Le recolet F. Steffano m’amusa toute la journée par cent propos, où j’ai vu l’ignorance mêlée à la fourberie sous le voile de la simplicité. Il me fit voir toutes les aumones qu’il avoit trouvées à Orsara, pain, vin, fromage, saucissons, confitures, et chocolat. Toutes les grandes poches de son saint habit étoient pleines de provisions — Avez vous aussi de l’argent ? — Dieu m’en preserve. Premierement notre glorieux institut me défend d’en toucher ; et en second lieu, si quand je vais à la quête, j’acceptois de l’argent, on s’acquiteroit avec un ou deux sous, tandis que ce qu’on me donne en mangeailles vaut dix fois plus. S.t François, croyez moi, avoit beaucoup d’esprit.

Je reflechissois que ce moine fesoit consister la richesse precisement dans ce qui fesoit alors ma misere. Il me fit son commensal ; et il étoit glorieux de ce que je voulois bien lui faire cet honneur.
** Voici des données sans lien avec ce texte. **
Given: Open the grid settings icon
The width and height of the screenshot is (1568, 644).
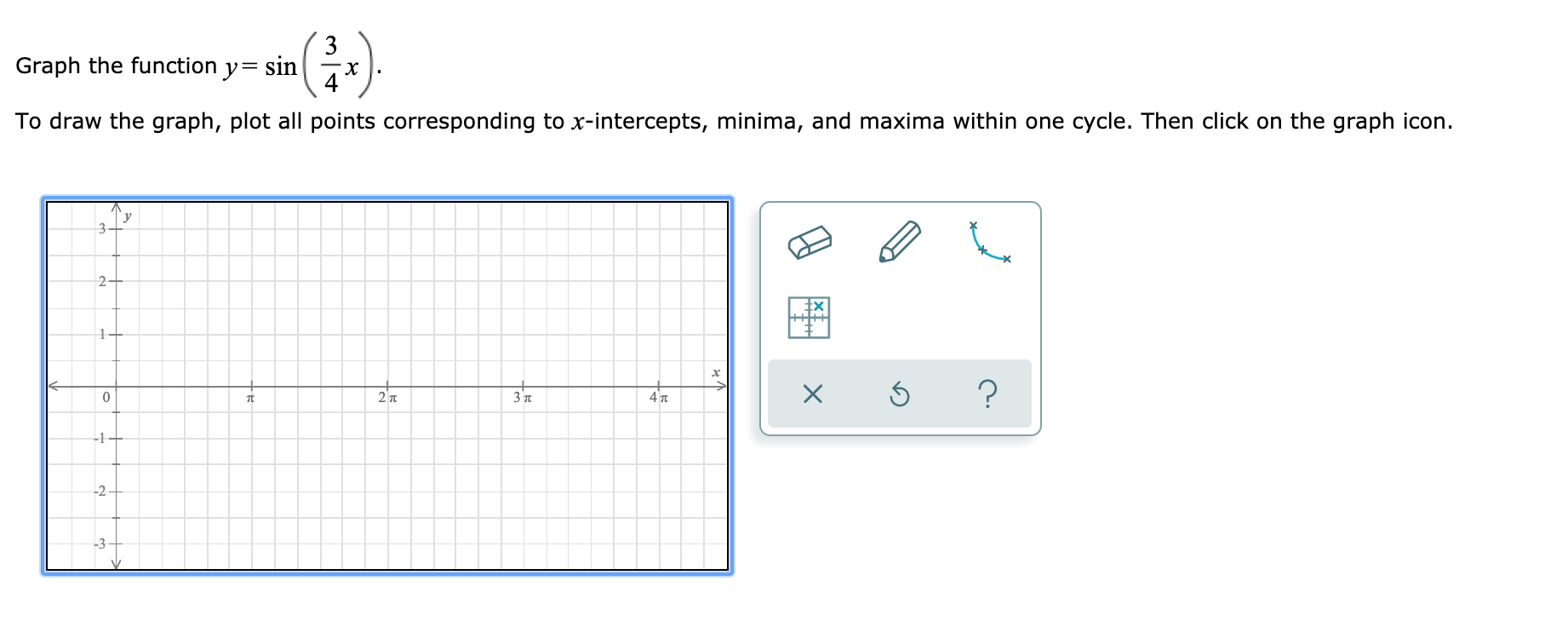Looking at the screenshot, I should pyautogui.click(x=809, y=315).
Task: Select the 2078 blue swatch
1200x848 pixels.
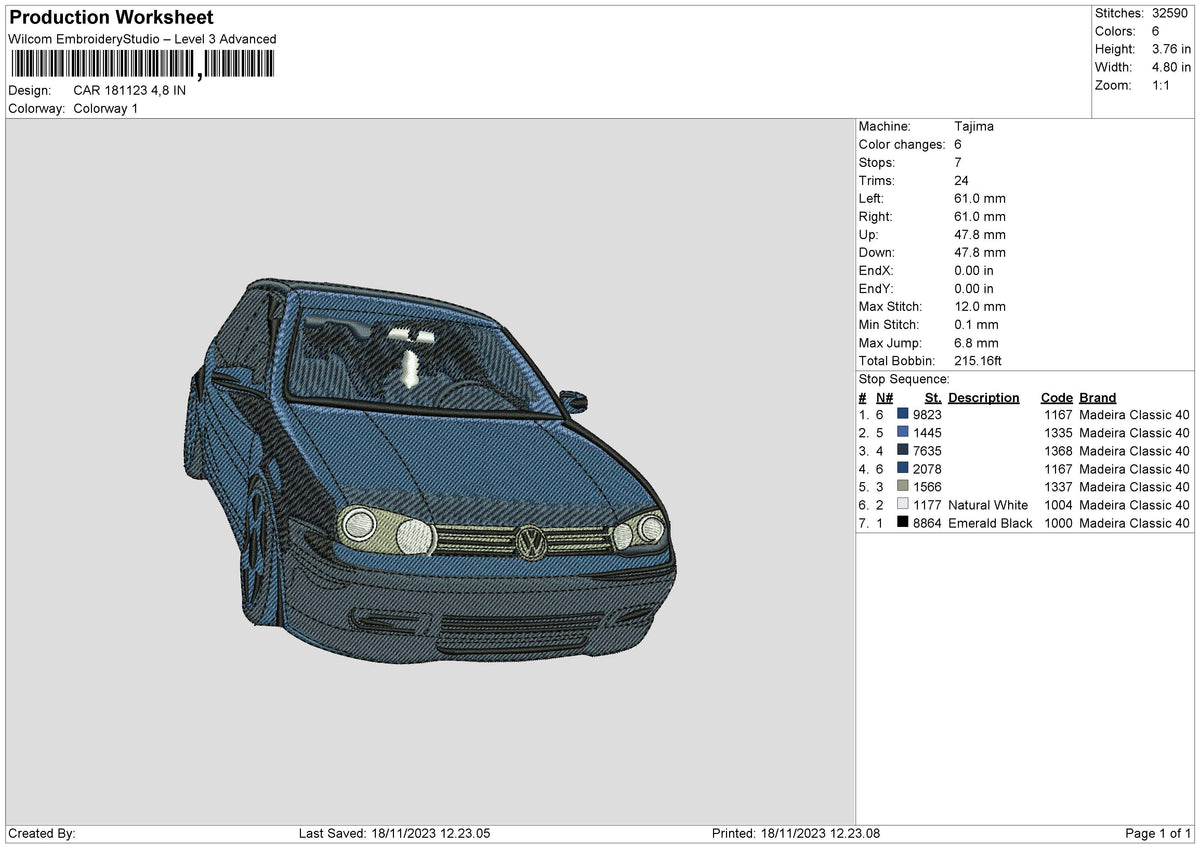Action: (903, 469)
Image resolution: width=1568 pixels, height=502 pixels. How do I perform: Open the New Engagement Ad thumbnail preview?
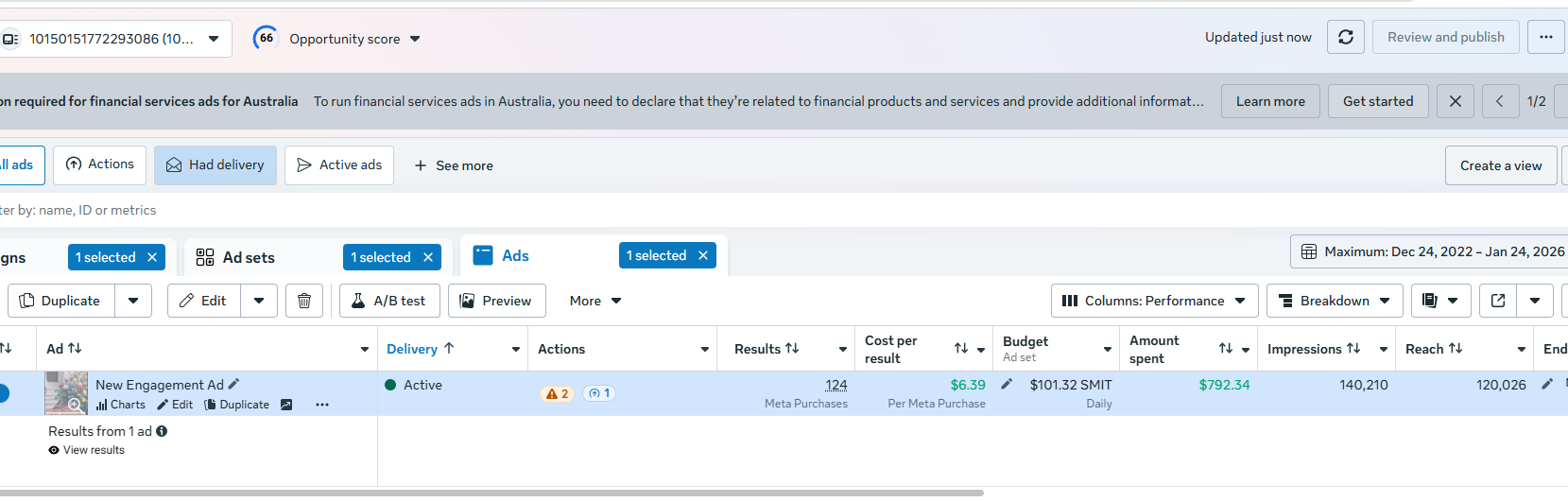click(x=66, y=392)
Nous descendimes au port de Pola qu’on appelle Veruda. Après avoir monté un chemin d’un quart d’heure, nous entrames dans la ville, où j’ai employé deux heures à examiner des antiquités romaines ; car cette ville avoit été la capitale de l’empire ; mais je n’ai vu autre vestige de grandeur qu’une arene ruineuse. Nous retournames à Veruda, ayant mis à la voile nous nous trouvames le lendemain devant Ancone : mais nous louvoyames toute la nuit pour y entrer le lendemain. Ce port, malgré qu’il passe pour un insigne monument de Trayan, seroit fort mauvais sans une digue faite à grands frais qui le rend assez bon. Une observation curieuse à faire dans la mer Adriatique c’est que le coté au Nord est rempli de ports, tandis que l’opposé n’en a qu’un ou deux. Il est evident que la mer se retire vers le levant, et que dans trois ou quatre siecles Venise sera jointe à la terre ferme.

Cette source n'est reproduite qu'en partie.